## WHAT IS ASKED
Please render everything in the material below, from the line containing "Click the paint brush image tile" down to the line containing "click(x=1009, y=160)", as a numbered list, with both of those lines included and blank lines left out. Include no lines outside that span.

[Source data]
____
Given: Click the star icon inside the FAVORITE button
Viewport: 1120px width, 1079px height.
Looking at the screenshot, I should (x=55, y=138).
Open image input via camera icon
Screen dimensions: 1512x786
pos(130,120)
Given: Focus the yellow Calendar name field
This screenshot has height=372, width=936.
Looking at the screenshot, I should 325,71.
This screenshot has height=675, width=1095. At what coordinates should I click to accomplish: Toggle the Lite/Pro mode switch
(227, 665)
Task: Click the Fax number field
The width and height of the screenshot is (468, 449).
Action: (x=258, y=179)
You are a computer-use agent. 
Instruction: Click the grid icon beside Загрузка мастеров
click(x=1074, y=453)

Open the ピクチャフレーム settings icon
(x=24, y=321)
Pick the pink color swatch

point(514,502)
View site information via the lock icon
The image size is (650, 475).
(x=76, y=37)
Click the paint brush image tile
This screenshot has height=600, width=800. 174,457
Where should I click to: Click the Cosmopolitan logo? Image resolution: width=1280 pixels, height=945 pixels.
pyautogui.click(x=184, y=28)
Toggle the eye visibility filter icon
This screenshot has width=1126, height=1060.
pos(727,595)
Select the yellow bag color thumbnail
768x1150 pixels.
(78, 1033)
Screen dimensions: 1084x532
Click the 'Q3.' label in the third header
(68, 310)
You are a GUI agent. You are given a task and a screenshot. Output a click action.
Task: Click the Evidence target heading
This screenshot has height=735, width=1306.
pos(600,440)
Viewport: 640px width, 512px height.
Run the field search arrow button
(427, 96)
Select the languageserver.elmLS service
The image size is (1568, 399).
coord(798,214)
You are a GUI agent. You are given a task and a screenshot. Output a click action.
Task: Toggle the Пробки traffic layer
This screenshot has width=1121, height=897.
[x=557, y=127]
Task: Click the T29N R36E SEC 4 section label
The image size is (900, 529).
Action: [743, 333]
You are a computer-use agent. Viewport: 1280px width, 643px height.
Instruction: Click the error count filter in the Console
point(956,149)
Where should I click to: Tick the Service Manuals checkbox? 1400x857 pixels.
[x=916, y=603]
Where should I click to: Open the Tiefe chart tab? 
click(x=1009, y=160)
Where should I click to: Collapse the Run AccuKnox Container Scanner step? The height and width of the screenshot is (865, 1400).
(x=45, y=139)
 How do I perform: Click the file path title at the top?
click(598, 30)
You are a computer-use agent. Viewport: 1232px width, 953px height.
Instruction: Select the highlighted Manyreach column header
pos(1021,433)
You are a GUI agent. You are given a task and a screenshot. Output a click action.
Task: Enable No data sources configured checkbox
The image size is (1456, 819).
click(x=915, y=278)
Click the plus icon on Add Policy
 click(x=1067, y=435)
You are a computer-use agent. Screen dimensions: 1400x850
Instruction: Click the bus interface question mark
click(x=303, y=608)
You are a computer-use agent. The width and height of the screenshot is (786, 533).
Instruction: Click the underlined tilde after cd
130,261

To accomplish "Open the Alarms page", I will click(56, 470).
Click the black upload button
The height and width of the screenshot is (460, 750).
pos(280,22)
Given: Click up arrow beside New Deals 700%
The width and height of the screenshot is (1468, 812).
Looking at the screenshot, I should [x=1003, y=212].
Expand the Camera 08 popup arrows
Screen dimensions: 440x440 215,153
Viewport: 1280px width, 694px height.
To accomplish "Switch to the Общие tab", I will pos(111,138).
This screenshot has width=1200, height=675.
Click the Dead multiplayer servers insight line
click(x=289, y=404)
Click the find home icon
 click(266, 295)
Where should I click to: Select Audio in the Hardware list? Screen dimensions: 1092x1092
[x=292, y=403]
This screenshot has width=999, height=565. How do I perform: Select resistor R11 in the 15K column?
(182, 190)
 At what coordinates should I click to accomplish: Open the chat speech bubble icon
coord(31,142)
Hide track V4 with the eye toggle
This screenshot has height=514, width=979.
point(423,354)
____
## SOLUTION TO THIS PROBLEM
1. Click the paint brush image tile
2. This screenshot has height=600, width=800. 174,457
3. Where should I click to: Click the Cosmopolitan logo? Image resolution: width=1280 pixels, height=945 pixels.
4. pyautogui.click(x=184, y=28)
5. Toggle the eye visibility filter icon
6. This screenshot has width=1126, height=1060.
7. pos(727,595)
8. Select the yellow bag color thumbnail
9. 768x1150 pixels.
10. (78, 1033)
11. Screen dimensions: 1084x532
12. Click the 'Q3.' label in the third header
13. (68, 310)
14. You are a GUI agent. You are given a task and a screenshot. Output a click action.
15. Task: Click the Evidence target heading
16. This screenshot has height=735, width=1306.
17. pos(600,440)
18. Viewport: 640px width, 512px height.
19. Run the field search arrow button
20. (427, 96)
21. Select the languageserver.elmLS service
22. The image size is (1568, 399).
23. coord(798,214)
24. You are a GUI agent. You are given a task and a screenshot. Output a click action.
25. Task: Toggle the Пробки traffic layer
26. This screenshot has width=1121, height=897.
27. [x=557, y=127]
28. Task: Click the T29N R36E SEC 4 section label
29. The image size is (900, 529).
30. Action: [743, 333]
31. You are a computer-use agent. Viewport: 1280px width, 643px height.
32. Instruction: Click the error count filter in the Console
33. point(956,149)
34. Where should I click to: Tick the Service Manuals checkbox? 1400x857 pixels.
35. [x=916, y=603]
36. Where should I click to: Open the Tiefe chart tab? 
37. click(x=1009, y=160)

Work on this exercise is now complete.